*What is required*
Resize the items from the line with "You are a computer-use agent." up to and including the last line of the items. Repeat those lines with their requests, multiplying every coordinate in the answers by 1.1 and rounding to whole numbers (halves round up), and leave the pictures out.
+++ Data for the task
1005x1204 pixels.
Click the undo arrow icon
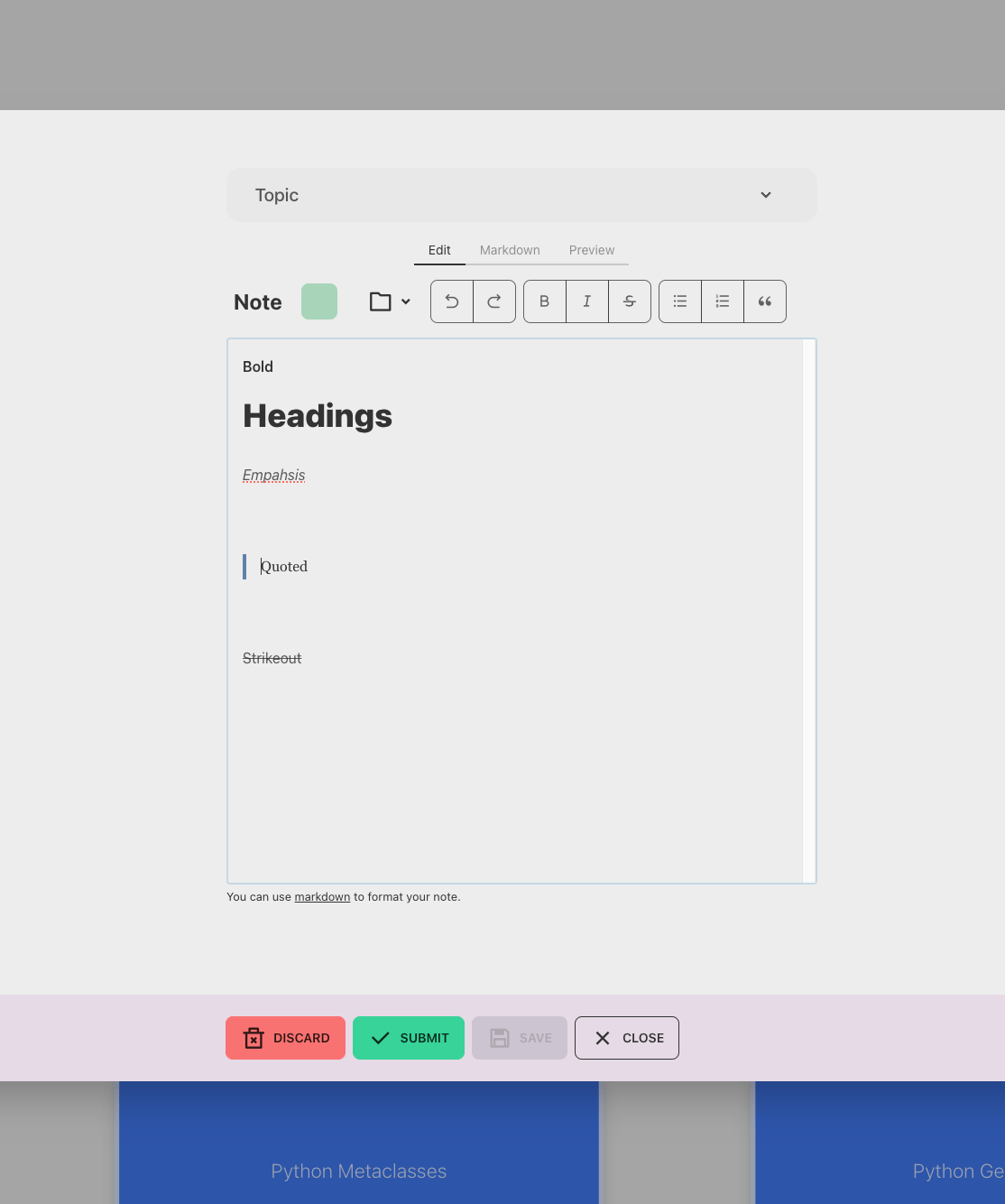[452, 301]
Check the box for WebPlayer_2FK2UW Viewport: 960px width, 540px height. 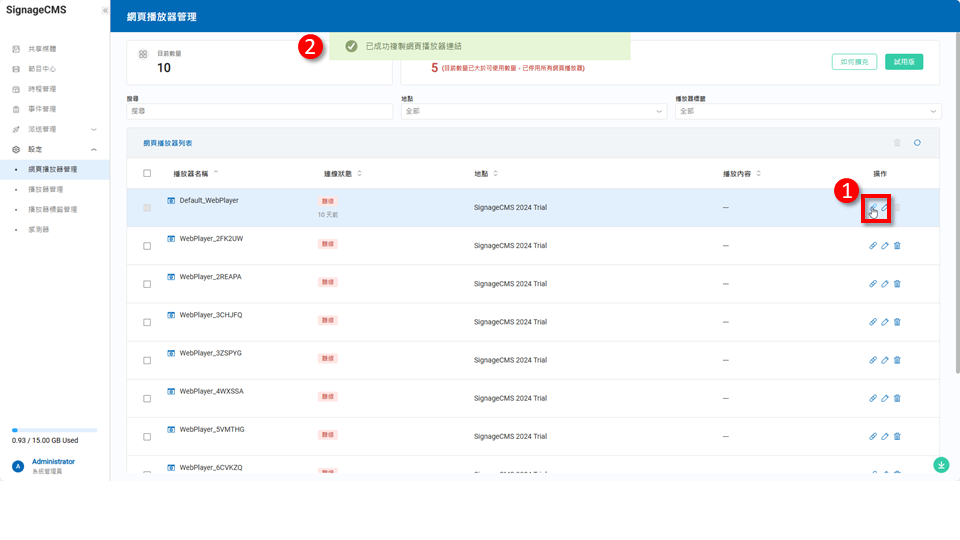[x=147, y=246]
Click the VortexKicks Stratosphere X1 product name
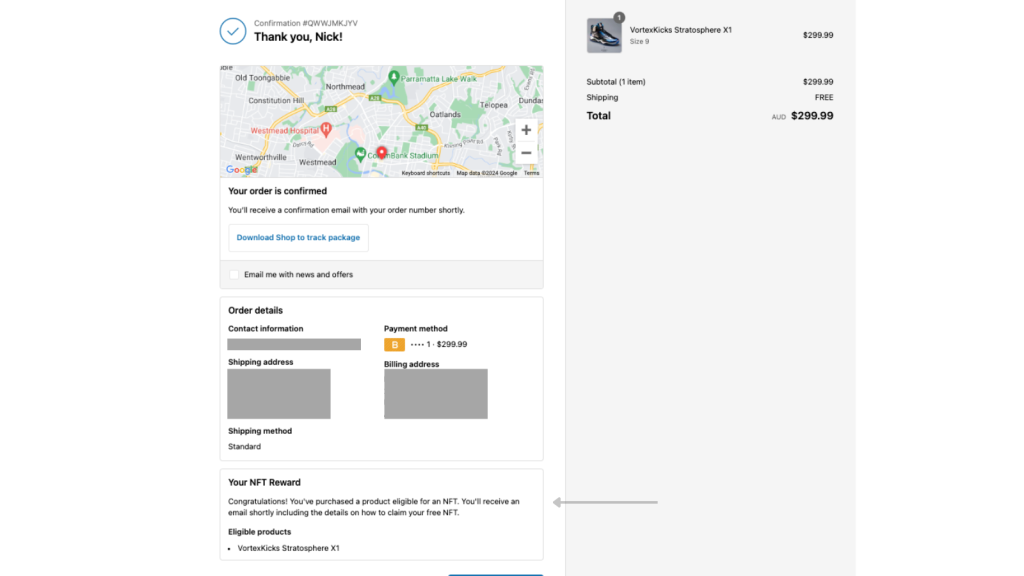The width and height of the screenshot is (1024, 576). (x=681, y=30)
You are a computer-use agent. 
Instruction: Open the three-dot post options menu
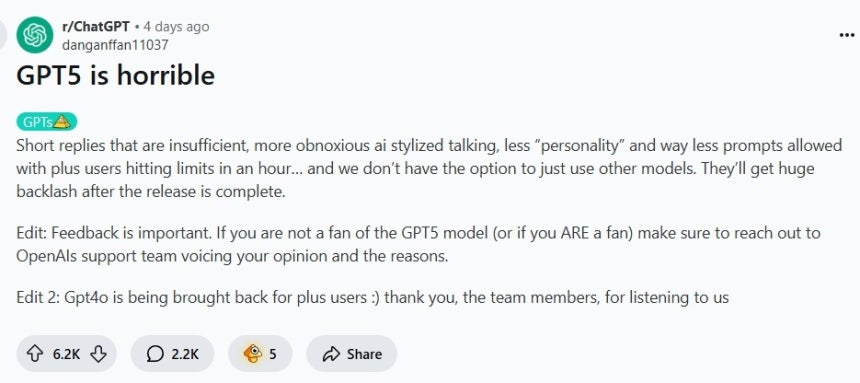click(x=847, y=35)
++++++
*Reply to the exercise*
You are a computer-use agent. 
Instruction: Open the three-dot post options menu
click(x=932, y=39)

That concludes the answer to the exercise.